My wife and I made several and have them in the BOB's. Denatured alcohol works very good. The hottest fuel we have found is Everclear. Seems to burn hotter and I guess if you get bored with cooking you can drink it. I have a problem with any thing to eat or drink that says "May cause blindness" on the label. lol The stoves may or may not be good for long term or even short, but they were fun to make and we had fun trying different fuels.


----------



## StewtheBird (Mar 5, 2013)

Easy to make and great to have, made plenty of these myself.


----------



## pharmer14 (Oct 27, 2012)

Montana Rancher said:


> Ok, fun science project but I can't think of a single prepper reason to have one.


I think it's a good way to keep a low profile if you're on the move. If you're local to your BOL, you probably wouldn't have a use for it, but my BOL is a 4 hour car ride away. I have several strategical waypoints picked out where I can access water and possibly set up some quick traps for food. I wouldn't want to build a massive fire at any of these places if I could avoid it. Fire screams "Come over here!" pretty loud. These stoves are barely visible from a distance... especially if you take a few minutes to seclude it even more.
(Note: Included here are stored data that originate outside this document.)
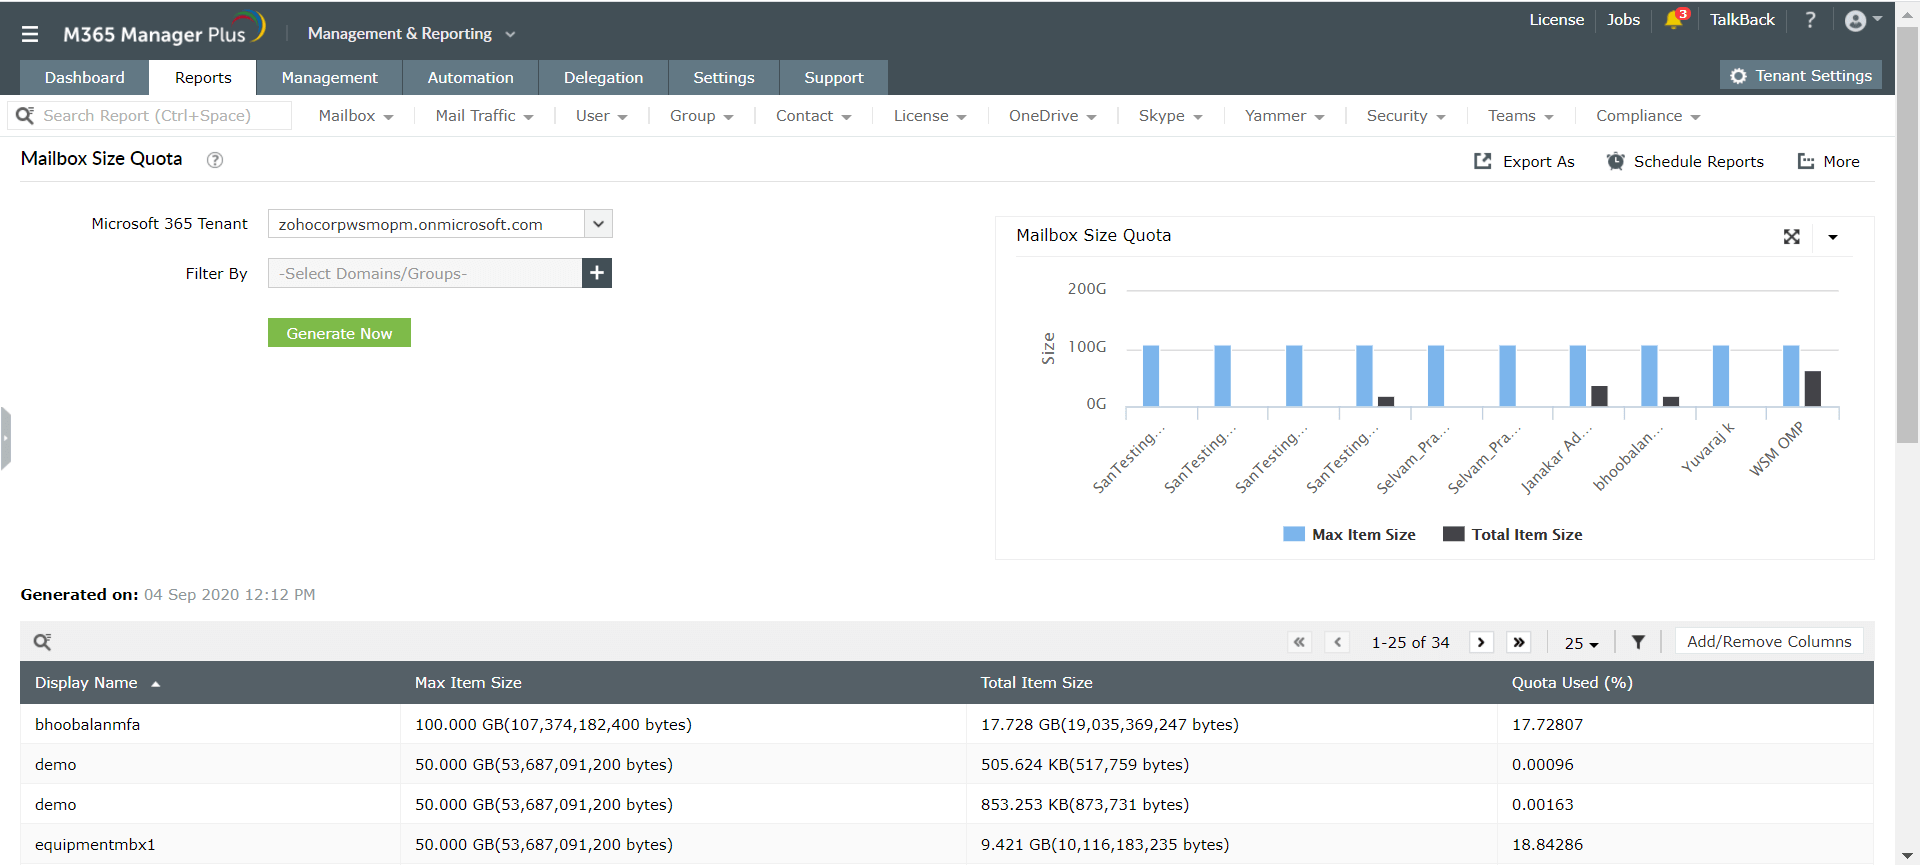Screen dimensions: 1920x865
Task: Open the table filter funnel icon
Action: click(1638, 642)
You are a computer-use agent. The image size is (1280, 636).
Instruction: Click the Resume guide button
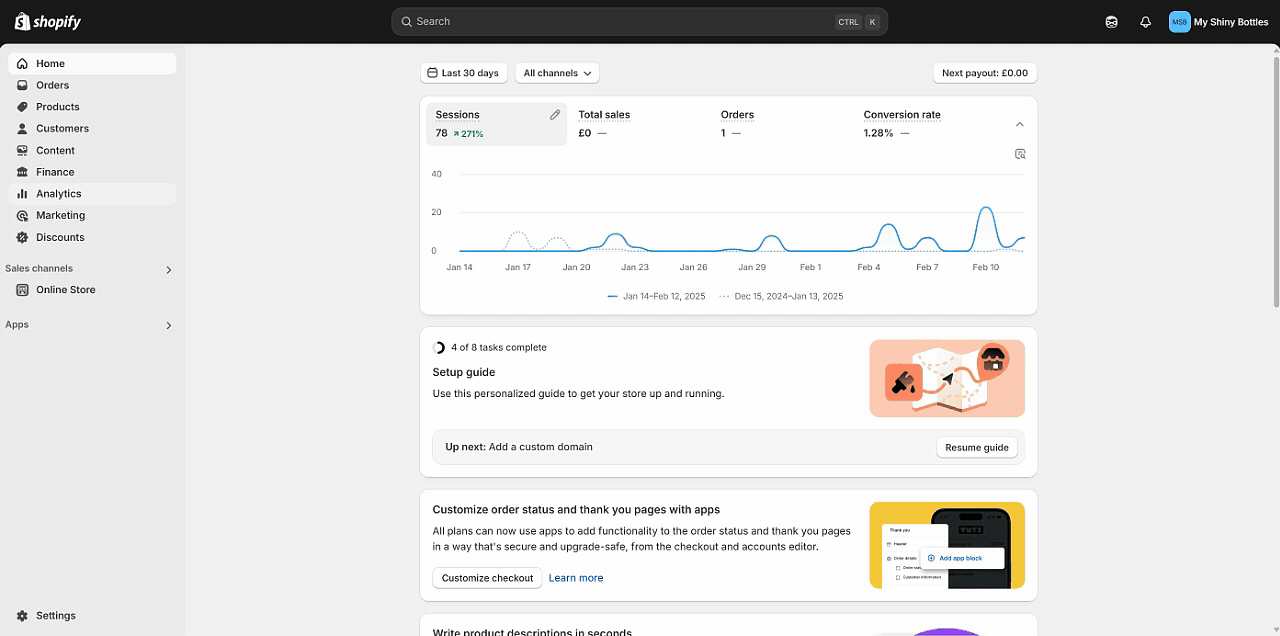[x=976, y=448]
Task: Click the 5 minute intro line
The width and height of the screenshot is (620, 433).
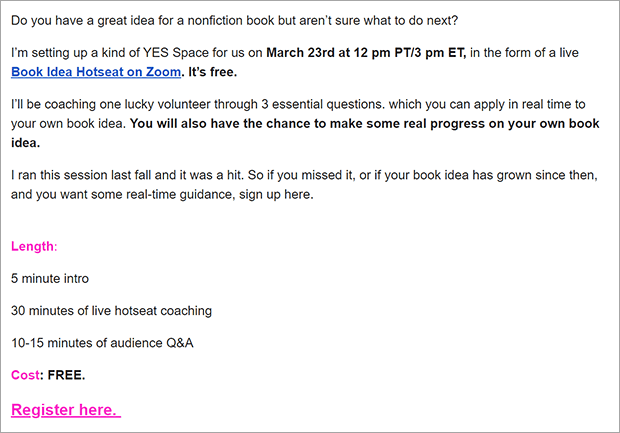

They also burn pretty long. Like I said earlier, I probably could have gone nearly an hour with it filled up to the brim. And to it's easier to carry a 4 ounce bottle of fuel that will probably burn for about 12 hours or so than to harvest the wood to keep a fire going that long.

Like I said. I see your point once you get to your BOL location, but if I have to hike for a week, I want to keep as low a profile as possible.


----------